▶ What is required
Between the line containing "The image size is (1024, 715)." and the line containing "Given: Collapse the General Settings section" lies a run of lines; give that run again exactly, with both of those lines, and nothing else from the entries below.
____________________
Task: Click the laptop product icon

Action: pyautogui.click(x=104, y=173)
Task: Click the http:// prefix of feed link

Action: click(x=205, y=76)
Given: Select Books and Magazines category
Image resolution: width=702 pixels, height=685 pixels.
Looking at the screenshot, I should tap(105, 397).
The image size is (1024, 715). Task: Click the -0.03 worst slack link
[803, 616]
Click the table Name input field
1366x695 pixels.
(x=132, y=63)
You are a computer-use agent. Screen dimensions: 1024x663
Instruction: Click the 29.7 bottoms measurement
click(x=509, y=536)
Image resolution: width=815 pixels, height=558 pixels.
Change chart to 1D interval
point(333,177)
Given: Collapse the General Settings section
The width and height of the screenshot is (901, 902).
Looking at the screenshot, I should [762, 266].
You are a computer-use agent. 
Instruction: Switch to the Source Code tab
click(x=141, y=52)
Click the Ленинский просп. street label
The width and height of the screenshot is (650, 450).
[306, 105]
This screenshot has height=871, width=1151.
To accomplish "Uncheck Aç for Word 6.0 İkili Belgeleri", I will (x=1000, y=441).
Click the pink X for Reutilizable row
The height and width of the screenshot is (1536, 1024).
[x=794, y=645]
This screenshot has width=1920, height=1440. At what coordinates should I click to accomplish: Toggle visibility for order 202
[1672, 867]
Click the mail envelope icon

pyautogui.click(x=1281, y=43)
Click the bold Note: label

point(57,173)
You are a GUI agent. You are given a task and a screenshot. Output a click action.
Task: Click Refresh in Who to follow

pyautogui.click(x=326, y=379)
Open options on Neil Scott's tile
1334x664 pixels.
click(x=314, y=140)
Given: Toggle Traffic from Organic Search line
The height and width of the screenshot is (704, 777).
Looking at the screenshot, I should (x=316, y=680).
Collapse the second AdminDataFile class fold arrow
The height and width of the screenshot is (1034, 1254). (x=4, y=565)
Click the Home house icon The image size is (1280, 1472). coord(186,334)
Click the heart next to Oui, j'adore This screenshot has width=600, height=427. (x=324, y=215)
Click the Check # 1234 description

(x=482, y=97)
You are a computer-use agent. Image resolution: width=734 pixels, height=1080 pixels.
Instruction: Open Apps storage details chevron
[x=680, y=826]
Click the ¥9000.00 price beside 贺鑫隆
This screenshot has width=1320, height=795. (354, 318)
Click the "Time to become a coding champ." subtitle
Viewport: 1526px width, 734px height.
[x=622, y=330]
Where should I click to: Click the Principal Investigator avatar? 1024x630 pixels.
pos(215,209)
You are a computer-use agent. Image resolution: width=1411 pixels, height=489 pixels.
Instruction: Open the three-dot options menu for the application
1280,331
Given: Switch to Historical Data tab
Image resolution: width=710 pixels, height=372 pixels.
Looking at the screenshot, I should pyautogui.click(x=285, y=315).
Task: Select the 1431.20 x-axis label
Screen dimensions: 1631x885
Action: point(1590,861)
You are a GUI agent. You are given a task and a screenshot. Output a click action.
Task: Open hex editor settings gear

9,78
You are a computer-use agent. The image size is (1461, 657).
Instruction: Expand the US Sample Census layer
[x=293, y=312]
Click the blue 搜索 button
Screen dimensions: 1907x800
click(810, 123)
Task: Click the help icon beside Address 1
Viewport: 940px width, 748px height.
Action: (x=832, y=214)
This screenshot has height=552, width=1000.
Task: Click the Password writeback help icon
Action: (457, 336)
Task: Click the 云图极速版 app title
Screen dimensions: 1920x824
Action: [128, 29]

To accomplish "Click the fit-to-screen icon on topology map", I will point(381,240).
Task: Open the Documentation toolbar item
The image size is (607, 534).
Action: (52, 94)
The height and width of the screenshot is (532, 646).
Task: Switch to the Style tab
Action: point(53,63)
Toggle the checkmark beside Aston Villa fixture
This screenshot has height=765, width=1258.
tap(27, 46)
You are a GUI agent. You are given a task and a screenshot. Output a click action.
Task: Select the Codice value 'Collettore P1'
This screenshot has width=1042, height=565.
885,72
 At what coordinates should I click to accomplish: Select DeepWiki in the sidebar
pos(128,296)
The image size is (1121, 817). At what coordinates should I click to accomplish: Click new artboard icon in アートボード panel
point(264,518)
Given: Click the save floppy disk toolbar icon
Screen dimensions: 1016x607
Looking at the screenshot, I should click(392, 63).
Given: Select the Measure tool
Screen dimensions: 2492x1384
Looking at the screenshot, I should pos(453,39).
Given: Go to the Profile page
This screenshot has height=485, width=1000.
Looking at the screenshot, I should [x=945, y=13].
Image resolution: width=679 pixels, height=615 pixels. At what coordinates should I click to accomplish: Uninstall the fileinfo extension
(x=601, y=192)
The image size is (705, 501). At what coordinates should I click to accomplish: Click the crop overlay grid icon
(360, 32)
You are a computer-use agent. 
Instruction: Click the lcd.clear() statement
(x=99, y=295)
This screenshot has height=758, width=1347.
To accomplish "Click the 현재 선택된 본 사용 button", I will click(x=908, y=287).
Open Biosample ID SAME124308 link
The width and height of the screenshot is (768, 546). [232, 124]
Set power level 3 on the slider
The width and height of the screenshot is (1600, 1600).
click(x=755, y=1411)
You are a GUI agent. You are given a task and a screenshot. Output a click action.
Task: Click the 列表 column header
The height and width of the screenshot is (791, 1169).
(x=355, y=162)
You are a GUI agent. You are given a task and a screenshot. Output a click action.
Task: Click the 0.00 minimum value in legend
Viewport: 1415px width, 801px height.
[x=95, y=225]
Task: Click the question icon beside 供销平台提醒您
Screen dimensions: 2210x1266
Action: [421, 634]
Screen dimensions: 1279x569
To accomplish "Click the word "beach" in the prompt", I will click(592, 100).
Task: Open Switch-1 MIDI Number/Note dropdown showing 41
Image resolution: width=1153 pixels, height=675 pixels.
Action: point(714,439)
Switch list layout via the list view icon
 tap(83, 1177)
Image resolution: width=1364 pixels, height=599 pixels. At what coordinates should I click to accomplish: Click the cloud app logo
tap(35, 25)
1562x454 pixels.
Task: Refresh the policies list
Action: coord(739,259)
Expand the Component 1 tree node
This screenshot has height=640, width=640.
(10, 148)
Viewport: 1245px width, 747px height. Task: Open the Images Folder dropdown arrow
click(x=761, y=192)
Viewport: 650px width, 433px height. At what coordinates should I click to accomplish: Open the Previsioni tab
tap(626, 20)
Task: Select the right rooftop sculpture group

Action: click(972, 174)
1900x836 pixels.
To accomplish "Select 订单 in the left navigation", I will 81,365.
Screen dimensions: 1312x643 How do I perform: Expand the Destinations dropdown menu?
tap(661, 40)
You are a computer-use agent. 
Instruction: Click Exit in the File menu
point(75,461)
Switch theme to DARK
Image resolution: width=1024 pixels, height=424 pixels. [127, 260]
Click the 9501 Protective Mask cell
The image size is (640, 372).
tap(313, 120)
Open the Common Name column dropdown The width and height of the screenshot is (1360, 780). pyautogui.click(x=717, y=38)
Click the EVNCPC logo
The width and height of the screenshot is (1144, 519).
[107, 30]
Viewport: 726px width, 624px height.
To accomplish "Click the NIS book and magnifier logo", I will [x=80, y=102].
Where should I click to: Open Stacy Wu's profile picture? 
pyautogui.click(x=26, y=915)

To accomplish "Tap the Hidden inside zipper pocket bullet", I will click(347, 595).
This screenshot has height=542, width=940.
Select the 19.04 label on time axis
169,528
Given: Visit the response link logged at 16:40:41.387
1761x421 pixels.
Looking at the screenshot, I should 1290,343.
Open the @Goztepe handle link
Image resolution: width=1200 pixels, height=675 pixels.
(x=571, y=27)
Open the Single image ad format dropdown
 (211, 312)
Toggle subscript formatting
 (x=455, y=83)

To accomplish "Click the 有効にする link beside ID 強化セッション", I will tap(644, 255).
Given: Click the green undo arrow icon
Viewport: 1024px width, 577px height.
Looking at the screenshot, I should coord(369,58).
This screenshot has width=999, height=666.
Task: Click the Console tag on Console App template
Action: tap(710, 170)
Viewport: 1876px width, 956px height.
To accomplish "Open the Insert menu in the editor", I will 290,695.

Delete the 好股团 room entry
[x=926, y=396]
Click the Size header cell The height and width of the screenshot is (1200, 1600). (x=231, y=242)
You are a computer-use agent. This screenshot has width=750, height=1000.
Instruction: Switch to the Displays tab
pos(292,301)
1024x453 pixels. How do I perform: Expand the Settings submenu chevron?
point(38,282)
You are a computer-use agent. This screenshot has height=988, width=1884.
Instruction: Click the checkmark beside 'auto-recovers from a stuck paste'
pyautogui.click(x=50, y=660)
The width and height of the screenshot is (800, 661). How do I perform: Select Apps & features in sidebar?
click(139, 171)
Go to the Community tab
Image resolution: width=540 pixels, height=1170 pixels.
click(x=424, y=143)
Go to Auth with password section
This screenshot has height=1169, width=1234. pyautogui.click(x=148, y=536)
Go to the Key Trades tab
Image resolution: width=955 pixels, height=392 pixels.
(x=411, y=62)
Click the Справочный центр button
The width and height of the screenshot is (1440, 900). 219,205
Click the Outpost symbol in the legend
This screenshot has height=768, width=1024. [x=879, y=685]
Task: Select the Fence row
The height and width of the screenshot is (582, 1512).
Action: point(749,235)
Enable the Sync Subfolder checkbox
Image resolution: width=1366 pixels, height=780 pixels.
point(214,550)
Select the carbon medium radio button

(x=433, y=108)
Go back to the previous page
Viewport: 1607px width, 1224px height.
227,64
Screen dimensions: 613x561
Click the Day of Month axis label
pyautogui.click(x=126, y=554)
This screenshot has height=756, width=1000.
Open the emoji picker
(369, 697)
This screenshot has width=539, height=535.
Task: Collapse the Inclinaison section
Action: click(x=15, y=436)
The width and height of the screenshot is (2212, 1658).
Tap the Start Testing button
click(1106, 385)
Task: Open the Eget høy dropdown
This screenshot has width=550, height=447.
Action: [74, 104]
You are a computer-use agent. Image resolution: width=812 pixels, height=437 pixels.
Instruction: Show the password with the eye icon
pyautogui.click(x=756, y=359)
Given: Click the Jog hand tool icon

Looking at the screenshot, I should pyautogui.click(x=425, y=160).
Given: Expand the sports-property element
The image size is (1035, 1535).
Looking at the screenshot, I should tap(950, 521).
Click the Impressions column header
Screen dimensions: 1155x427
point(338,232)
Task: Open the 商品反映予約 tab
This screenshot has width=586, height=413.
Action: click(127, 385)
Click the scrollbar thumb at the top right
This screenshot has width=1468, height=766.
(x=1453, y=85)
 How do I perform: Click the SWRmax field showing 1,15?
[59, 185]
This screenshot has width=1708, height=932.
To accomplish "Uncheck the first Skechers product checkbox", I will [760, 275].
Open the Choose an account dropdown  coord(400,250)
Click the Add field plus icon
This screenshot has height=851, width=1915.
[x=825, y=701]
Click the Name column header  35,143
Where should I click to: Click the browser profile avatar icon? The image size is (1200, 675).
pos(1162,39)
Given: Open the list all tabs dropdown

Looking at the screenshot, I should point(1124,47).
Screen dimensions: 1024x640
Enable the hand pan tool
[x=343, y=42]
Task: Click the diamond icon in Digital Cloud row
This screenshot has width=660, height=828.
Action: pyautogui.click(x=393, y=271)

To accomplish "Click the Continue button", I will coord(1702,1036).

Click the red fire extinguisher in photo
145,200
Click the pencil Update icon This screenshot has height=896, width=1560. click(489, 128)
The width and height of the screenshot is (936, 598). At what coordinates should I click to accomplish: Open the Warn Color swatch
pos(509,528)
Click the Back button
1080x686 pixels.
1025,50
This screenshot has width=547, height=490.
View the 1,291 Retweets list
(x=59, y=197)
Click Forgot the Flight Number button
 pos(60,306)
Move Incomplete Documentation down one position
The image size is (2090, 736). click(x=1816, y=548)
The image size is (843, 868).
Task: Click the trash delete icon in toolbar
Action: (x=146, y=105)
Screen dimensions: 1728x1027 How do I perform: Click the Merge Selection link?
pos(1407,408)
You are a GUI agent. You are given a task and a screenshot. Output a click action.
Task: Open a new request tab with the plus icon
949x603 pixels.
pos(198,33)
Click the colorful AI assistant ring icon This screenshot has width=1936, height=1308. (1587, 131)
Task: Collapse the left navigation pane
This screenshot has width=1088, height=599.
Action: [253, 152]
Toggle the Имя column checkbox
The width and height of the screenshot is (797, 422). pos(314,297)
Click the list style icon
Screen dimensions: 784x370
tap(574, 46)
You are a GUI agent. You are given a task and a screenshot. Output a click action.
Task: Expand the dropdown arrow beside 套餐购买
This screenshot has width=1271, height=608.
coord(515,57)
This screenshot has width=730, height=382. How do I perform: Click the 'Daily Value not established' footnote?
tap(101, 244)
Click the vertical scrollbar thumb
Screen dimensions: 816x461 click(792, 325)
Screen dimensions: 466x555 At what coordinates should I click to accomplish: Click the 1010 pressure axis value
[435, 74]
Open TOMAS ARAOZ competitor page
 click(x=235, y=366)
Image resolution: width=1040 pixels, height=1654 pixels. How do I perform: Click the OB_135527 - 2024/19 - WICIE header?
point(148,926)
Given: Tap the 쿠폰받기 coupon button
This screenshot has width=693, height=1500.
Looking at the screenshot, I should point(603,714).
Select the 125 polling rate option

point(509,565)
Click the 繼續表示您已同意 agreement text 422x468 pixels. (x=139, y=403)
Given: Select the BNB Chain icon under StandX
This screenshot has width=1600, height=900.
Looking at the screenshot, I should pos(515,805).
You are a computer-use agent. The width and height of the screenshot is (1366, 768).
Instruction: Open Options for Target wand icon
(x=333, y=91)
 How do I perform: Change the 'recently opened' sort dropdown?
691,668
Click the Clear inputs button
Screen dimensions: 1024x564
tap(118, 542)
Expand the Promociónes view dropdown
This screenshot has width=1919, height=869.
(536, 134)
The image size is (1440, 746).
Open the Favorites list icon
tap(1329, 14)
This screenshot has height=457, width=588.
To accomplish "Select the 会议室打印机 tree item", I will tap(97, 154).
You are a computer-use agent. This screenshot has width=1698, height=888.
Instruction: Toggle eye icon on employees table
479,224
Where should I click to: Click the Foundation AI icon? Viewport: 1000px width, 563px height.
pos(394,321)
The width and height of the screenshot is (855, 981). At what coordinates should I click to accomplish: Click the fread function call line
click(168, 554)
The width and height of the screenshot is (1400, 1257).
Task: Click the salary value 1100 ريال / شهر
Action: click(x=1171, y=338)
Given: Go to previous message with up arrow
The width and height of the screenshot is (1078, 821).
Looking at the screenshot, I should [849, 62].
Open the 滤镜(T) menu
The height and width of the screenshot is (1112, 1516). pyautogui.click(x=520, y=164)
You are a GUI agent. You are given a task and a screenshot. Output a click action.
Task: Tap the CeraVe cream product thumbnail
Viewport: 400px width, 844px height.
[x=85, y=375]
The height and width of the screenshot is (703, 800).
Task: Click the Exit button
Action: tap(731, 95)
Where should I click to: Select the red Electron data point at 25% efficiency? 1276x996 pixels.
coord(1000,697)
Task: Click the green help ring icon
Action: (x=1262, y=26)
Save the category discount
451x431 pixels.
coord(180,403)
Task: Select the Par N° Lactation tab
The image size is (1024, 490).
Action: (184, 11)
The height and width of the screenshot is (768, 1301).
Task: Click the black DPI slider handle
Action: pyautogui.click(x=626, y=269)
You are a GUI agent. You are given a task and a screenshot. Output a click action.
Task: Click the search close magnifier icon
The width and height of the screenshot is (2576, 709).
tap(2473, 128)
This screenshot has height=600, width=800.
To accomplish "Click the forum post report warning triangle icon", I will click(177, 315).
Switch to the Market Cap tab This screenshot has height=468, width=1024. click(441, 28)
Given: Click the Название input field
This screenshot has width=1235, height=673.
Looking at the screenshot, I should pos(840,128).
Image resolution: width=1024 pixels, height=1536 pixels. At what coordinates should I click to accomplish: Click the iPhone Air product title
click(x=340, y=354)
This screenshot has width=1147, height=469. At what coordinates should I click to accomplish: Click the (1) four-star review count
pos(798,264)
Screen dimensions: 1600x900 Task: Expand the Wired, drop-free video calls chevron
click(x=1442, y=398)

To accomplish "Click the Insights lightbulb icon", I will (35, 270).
____________________
▶ Reply
The image size is (1024, 715). Task: Click the -0.03 worst slack link
[803, 616]
Click the table Name input field
1366x695 pixels.
(x=132, y=63)
You are a computer-use agent. Screen dimensions: 1024x663
Instruction: Click the 29.7 bottoms measurement
click(x=509, y=536)
Image resolution: width=815 pixels, height=558 pixels.
Change chart to 1D interval
point(333,177)
Given: Collapse the General Settings section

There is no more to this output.